Given data.
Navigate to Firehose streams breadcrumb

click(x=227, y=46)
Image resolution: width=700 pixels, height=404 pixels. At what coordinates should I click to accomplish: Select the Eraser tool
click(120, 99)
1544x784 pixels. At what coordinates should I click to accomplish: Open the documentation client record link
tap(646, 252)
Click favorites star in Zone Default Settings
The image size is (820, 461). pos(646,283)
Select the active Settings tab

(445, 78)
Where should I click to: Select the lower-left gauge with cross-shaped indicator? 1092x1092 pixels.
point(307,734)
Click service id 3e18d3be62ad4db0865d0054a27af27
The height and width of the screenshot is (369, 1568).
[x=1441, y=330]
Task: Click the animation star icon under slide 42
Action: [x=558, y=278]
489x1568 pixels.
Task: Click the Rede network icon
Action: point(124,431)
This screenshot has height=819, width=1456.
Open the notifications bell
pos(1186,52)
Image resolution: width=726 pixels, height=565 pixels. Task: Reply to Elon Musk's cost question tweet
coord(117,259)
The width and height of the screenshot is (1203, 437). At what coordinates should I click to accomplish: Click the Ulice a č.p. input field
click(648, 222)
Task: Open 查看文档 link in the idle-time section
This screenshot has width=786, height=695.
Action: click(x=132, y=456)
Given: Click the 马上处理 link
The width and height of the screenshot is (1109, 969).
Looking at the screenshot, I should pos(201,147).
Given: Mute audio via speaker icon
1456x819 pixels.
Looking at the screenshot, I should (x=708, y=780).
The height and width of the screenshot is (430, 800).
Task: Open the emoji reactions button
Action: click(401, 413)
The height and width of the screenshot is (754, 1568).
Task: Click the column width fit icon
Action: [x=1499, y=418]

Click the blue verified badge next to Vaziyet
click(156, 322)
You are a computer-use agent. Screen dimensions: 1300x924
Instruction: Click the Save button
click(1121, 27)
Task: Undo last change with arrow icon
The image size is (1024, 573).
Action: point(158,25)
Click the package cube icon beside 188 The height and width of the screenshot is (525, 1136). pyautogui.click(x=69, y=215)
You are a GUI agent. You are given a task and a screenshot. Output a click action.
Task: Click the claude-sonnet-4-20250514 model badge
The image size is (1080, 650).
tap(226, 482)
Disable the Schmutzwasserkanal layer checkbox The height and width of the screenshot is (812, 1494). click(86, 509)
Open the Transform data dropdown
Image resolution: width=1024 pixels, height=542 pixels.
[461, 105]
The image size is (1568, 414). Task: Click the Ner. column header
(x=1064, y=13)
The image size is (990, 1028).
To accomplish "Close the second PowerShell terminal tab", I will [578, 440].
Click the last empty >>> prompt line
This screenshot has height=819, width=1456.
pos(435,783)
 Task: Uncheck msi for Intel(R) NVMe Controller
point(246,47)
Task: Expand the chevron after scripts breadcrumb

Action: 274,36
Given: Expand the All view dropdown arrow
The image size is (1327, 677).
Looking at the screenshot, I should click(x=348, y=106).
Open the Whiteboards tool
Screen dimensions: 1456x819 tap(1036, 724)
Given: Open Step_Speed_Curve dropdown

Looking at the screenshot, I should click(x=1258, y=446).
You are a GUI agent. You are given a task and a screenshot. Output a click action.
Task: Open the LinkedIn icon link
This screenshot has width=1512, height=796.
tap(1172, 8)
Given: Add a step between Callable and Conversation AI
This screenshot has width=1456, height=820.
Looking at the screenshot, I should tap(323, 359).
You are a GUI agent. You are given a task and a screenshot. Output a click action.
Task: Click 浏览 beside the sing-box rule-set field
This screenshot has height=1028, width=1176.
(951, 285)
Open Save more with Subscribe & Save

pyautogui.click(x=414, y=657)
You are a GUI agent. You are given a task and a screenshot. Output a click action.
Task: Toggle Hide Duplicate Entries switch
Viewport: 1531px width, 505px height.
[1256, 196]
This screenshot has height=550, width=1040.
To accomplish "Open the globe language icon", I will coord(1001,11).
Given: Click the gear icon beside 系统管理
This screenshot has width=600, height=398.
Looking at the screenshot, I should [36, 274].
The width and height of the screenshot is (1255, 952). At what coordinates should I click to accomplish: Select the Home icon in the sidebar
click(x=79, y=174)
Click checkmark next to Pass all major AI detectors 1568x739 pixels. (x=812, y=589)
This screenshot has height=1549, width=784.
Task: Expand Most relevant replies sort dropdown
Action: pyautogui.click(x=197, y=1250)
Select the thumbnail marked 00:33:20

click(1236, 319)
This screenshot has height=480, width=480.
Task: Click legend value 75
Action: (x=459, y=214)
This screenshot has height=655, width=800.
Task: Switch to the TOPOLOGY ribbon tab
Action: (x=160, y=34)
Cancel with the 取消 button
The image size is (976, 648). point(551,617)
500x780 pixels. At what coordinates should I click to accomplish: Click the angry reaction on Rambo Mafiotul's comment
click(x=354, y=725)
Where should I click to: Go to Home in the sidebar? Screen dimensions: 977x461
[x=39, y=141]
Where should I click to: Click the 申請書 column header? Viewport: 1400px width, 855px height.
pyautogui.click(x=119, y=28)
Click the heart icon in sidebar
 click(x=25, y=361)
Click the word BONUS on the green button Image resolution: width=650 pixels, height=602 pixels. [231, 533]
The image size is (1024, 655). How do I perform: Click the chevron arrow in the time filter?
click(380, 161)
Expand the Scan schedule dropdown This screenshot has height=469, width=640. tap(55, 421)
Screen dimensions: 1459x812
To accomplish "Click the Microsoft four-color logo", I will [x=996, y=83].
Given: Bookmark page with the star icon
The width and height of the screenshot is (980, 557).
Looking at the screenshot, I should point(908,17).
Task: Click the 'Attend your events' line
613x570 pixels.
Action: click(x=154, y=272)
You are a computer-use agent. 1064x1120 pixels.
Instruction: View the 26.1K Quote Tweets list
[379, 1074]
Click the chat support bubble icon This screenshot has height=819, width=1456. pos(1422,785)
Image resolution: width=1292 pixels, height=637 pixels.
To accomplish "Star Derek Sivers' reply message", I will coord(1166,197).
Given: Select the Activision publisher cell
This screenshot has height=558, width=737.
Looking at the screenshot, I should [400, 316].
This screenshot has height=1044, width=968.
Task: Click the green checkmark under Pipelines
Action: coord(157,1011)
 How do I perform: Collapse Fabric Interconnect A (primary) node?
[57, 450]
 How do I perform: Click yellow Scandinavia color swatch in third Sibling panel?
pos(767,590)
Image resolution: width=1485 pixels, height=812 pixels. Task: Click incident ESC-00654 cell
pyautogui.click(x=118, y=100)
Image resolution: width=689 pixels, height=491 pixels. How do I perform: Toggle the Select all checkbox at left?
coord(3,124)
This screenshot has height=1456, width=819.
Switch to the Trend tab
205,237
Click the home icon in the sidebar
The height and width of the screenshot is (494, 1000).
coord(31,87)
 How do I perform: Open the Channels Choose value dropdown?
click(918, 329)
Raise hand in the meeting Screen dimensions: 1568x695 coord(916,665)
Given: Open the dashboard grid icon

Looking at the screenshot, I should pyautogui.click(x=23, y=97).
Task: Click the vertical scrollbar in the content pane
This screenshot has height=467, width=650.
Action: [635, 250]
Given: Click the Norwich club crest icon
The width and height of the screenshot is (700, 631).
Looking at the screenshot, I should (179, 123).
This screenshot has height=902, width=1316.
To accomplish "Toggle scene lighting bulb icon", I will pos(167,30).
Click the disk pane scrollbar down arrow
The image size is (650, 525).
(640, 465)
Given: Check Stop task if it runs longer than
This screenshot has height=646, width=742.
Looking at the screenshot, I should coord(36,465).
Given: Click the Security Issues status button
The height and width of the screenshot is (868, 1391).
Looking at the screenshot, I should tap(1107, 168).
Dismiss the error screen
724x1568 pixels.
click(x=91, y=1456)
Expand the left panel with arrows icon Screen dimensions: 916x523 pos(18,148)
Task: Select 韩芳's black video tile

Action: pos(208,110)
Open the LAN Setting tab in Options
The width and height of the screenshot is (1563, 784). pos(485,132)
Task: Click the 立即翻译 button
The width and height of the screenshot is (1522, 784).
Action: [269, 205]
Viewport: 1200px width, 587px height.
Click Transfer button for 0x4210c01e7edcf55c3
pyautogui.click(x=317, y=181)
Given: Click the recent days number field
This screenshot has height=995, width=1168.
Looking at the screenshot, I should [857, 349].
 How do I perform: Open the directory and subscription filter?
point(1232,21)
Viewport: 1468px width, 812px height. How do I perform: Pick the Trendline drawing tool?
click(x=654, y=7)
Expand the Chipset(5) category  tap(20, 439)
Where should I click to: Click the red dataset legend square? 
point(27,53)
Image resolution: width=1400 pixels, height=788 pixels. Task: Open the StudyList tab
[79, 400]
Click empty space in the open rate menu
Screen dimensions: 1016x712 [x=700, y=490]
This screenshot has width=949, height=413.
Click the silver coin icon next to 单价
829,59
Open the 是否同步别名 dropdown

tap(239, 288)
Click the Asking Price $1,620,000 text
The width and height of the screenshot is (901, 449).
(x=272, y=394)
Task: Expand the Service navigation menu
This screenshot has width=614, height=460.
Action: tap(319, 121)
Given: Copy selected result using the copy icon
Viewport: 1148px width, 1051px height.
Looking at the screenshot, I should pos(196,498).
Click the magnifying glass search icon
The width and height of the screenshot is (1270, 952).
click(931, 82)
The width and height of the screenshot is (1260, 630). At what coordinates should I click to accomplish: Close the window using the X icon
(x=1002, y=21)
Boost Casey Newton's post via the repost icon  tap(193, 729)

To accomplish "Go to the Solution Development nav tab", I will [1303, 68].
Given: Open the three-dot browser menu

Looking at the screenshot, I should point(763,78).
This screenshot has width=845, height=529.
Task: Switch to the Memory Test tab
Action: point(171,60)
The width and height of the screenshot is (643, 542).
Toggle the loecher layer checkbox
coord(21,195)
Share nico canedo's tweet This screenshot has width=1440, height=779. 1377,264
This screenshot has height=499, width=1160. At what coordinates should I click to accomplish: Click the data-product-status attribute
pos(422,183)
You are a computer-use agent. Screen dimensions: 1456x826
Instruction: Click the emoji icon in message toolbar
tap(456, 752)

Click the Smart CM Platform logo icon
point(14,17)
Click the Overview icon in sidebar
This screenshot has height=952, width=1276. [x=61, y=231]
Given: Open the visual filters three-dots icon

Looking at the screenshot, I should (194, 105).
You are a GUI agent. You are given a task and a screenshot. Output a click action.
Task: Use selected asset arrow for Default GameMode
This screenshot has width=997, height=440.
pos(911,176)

Exercise.
Write out the entries above, from the line containing "Screen dimensions: 1459x812" through the line containing "I will coord(1166,197).", including both of those lines.

Solution.
Screen dimensions: 1459x812
To accomplish "Click the Microsoft four-color logo", I will [x=996, y=83].
Given: Bookmark page with the star icon
The width and height of the screenshot is (980, 557).
Looking at the screenshot, I should point(908,17).
Task: Click the 'Attend your events' line
613x570 pixels.
Action: click(x=154, y=272)
You are a computer-use agent. 1064x1120 pixels.
Instruction: View the 26.1K Quote Tweets list
[379, 1074]
Click the chat support bubble icon This screenshot has height=819, width=1456. pos(1422,785)
Image resolution: width=1292 pixels, height=637 pixels.
To accomplish "Star Derek Sivers' reply message", I will coord(1166,197).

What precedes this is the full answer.